Sitler is an expert in and inspired by wisdoms of indigenous cultures of Central America, particularly Mayan.

Life in those cultures, he says, is understood in radically different ways and based on beliefs sunk deep in thousands of years of experiential knowledge.

“Questions contemplating life’s meaning would not occur to them as it might to a Western mind,” says Sitler. “Their meaning is perpetually in place as a ‘given,’ and seeking is unnecessary unless one has lost connection to the omnipresent meaning around them.”

“I don’t think it’s innate or a necessity for everyone, but for some it is,” says professor of communication studies and integrative health sciences Tara Schuwerk, Ph.D.

No, it’s not innate, agrees law Professor Judith Scully. “It seems to me we have a choice — to seek meaning on one’s own unique path and develop spiritually or be a non-thinking drone who follows someone else’s prescription for life,” adds Scully.

Prescriptions for meaning, general and individual, are abundant on Earth, ready-made, mostly spiritual and faith-based.

A large majority of Earth’s 7 billion humans turn to existing spiritual frameworks for personal meaning.

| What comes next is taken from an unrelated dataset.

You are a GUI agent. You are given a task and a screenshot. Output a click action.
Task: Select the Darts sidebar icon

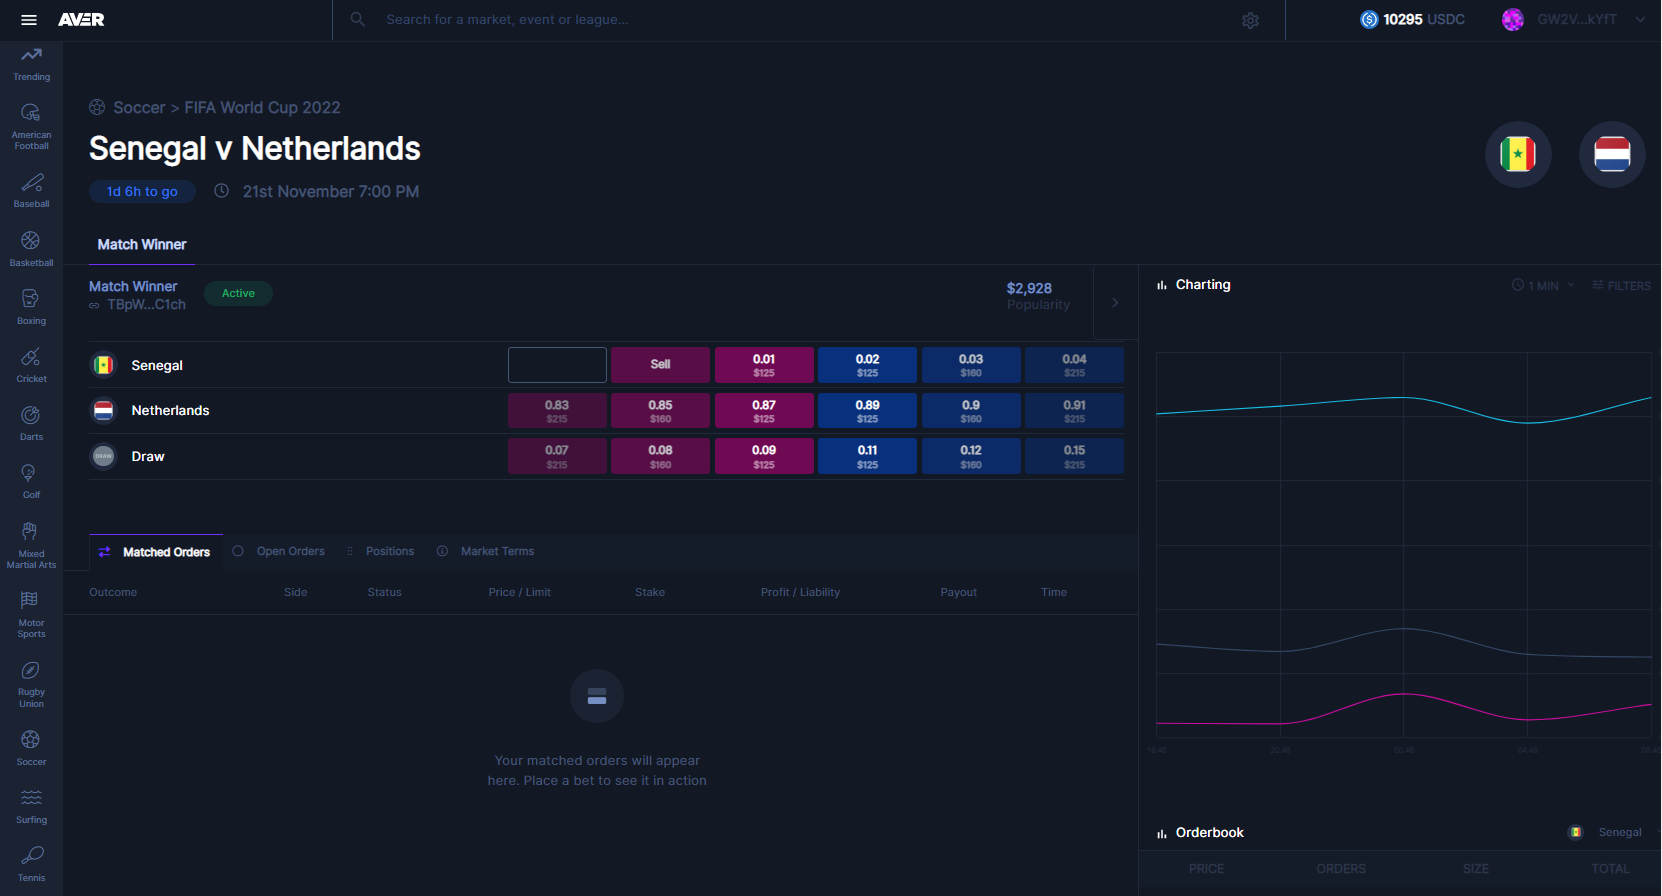point(31,422)
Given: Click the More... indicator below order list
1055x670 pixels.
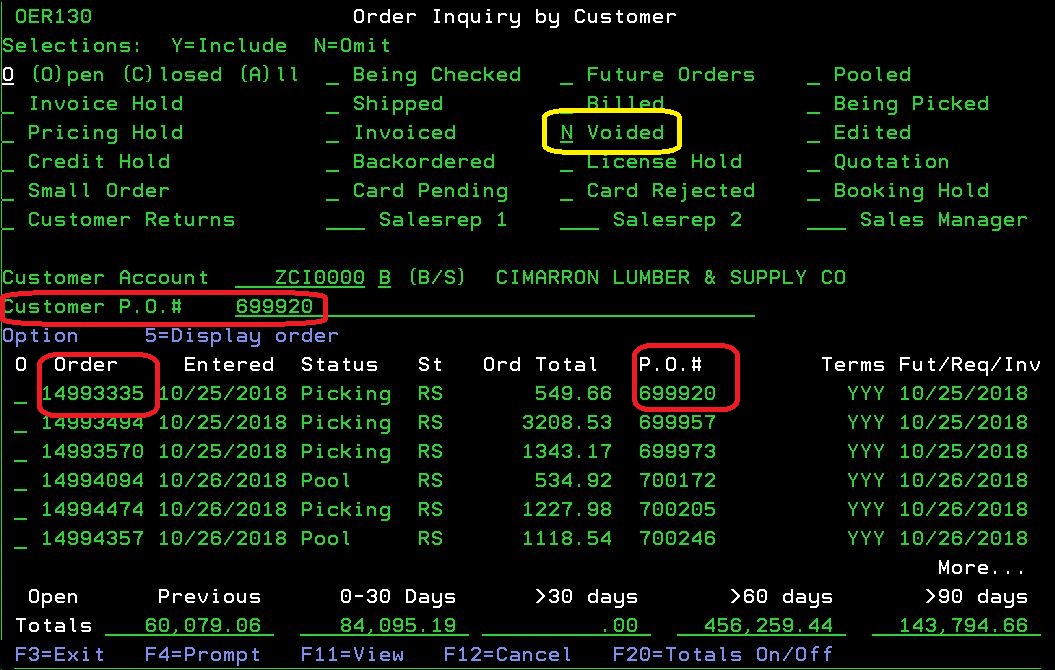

Some are ancient; some are not. Some are accepted outright; others are modified to fit individual beliefs.

“Most people need a broader framework of understanding, a worldview, within which to make sense of their everyday experiences,” says religious studies Professor Phillip Lucas, Ph.D. Frameworks can foster meaning and purpose and the conviction that one’s actions fulfill deep aspirations and purpose.

“One of the goals of my courses is to introduce students to worldviews that throughout time have provided people with a sense of meaning,” explains Lucas. “I hope to provide students with both a range of ‘meaning-making’ perspectives and also to stimulate a serious search for a personal worldview that gives their lives meaning and significance.”

One of the strongest streams flowing through these thoughts of Stetson scholars is that many paths to meaning are intertwined with other human beings.

Of the infinite array of meanings in one’s life, the greatest array may be connections to others. “We find our meaning not in isolation but in others,” says Sutherland, “and if no ‘other’ is there, we’ll create one. Human existence in total isolation is unthinkable. Without the ‘other,’ it self-destructs.”

“All life exists within communities — emotional, social, biotic, economic and political,” explains English Professor Mary Pollock, Ph.D. “We are linked to and responsible for each other as well as ourselves. Becoming conscious of the meaning of community enables us to benefit from and contribute to our communities.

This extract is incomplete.